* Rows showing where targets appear
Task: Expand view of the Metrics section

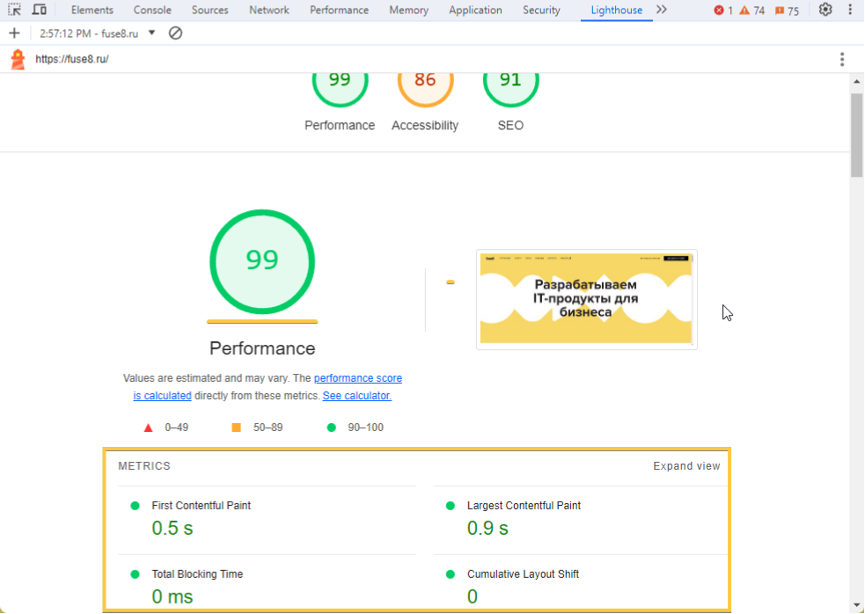Action: pos(686,466)
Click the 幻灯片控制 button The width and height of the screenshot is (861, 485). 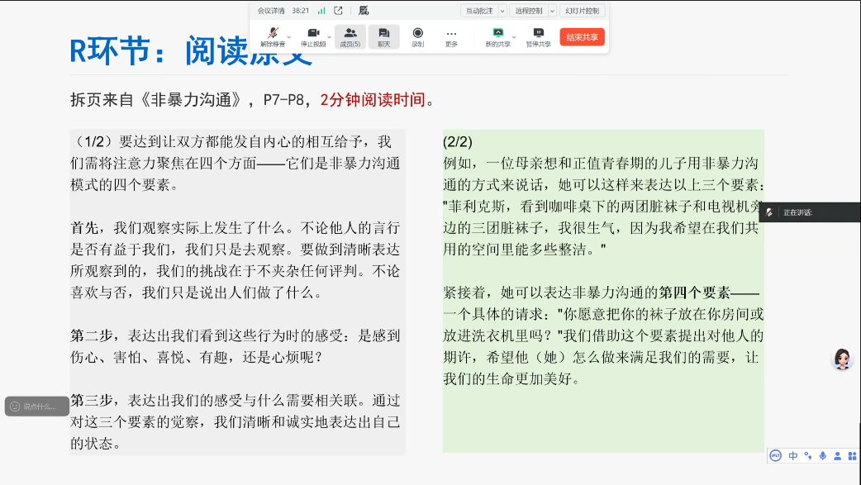click(x=583, y=11)
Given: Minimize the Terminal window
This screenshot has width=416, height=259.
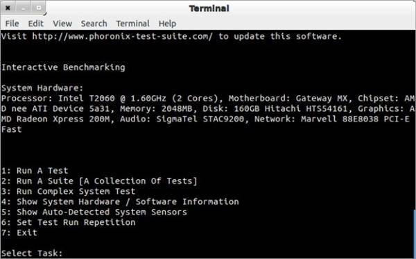Looking at the screenshot, I should pos(24,8).
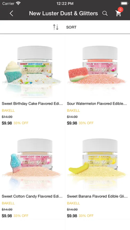The height and width of the screenshot is (230, 130).
Task: Open Sweet Banana product image
Action: (x=97, y=163)
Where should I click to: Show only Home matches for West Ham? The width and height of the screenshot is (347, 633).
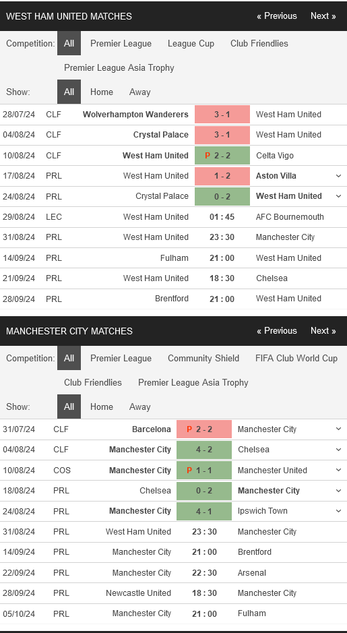pos(102,92)
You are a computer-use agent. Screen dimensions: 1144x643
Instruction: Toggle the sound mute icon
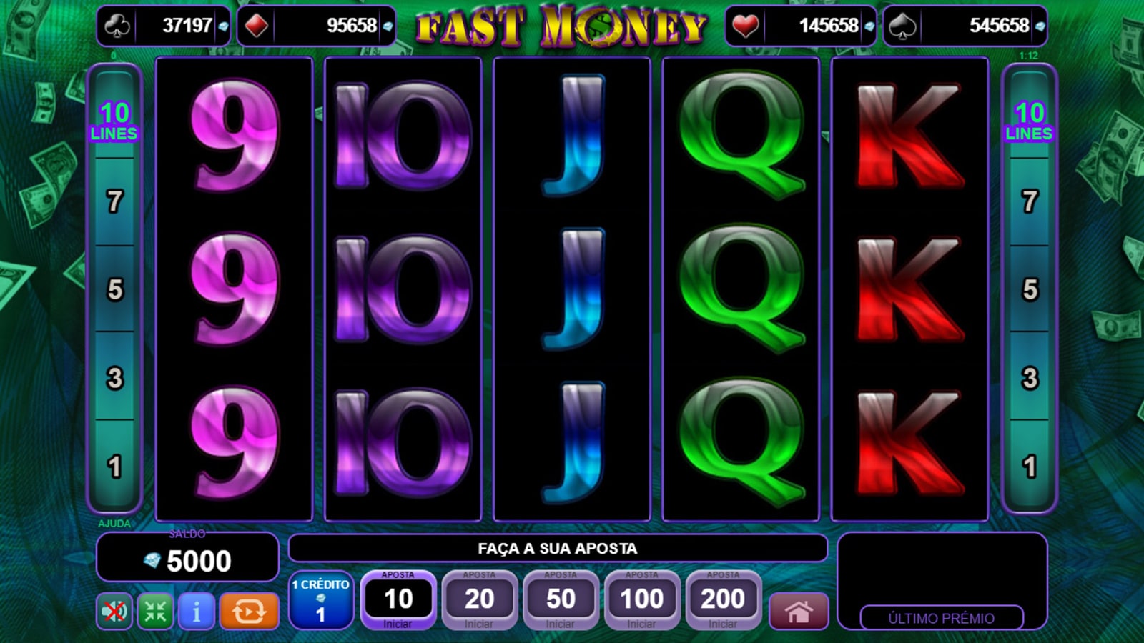coord(114,611)
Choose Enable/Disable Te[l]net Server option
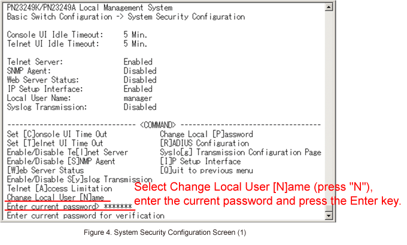Image resolution: width=407 pixels, height=245 pixels. pyautogui.click(x=67, y=152)
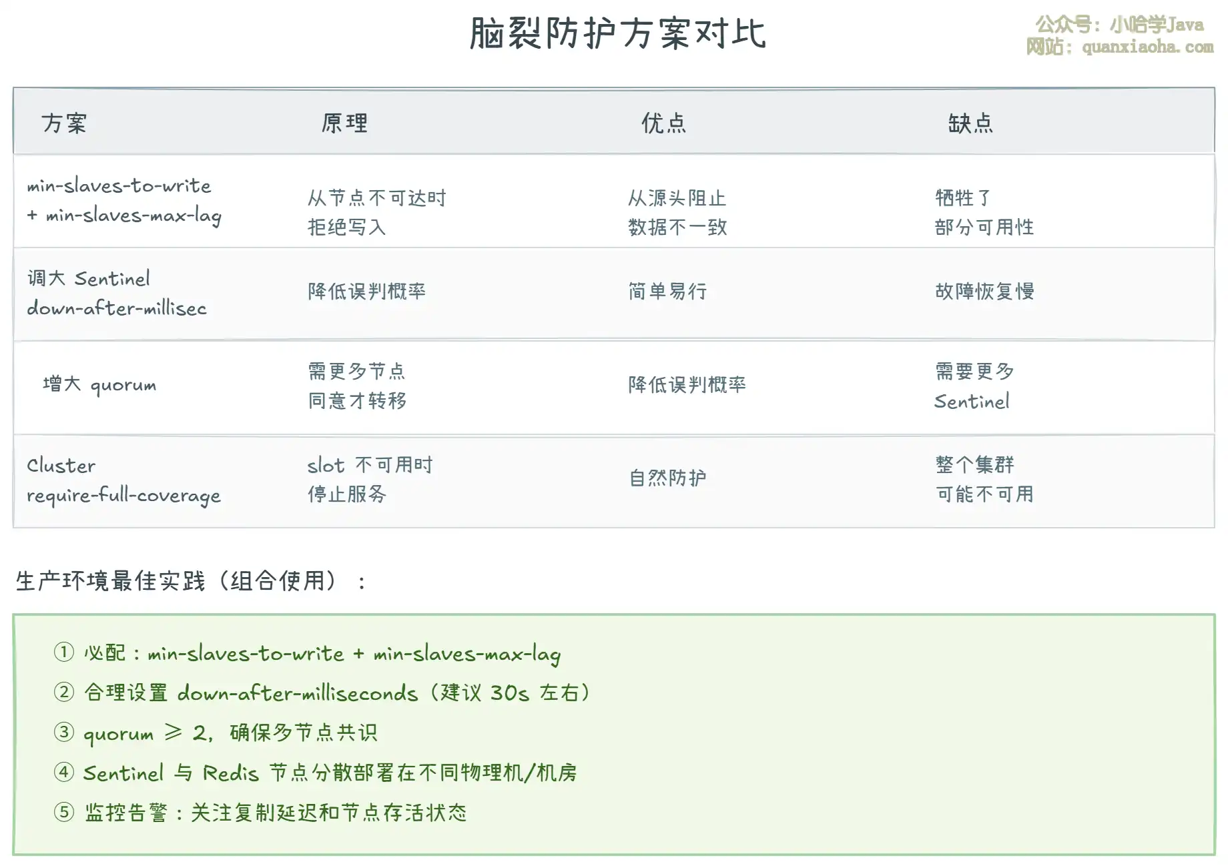The height and width of the screenshot is (868, 1228).
Task: Click the quanxiaoha.com website watermark
Action: [x=1120, y=47]
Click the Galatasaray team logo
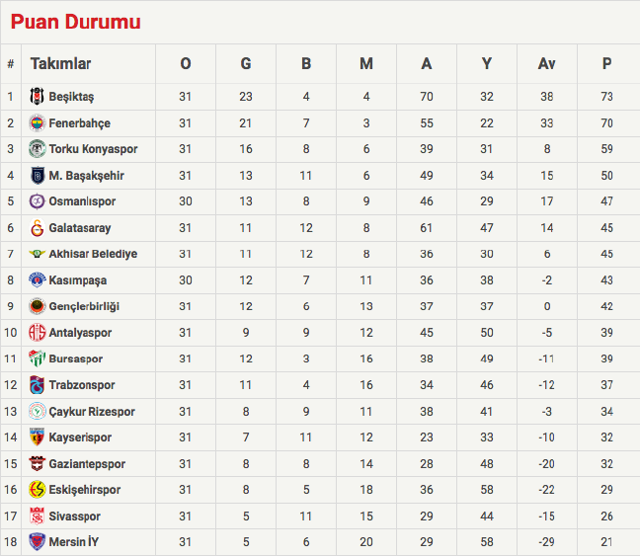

* Task prompt
Return the lines running from the line with "Choose Enable/Disable Te[l]net Server option" through the end of the records, reproduced exactly. Leave the pictures out of your answer.

* Task solution
Choose Enable/Disable Te[l]net Server option
Image resolution: width=407 pixels, height=245 pixels. pyautogui.click(x=67, y=152)
The height and width of the screenshot is (868, 1228).
Task: Click the quanxiaoha.com website watermark
Action: [x=1120, y=47]
Click the Galatasaray team logo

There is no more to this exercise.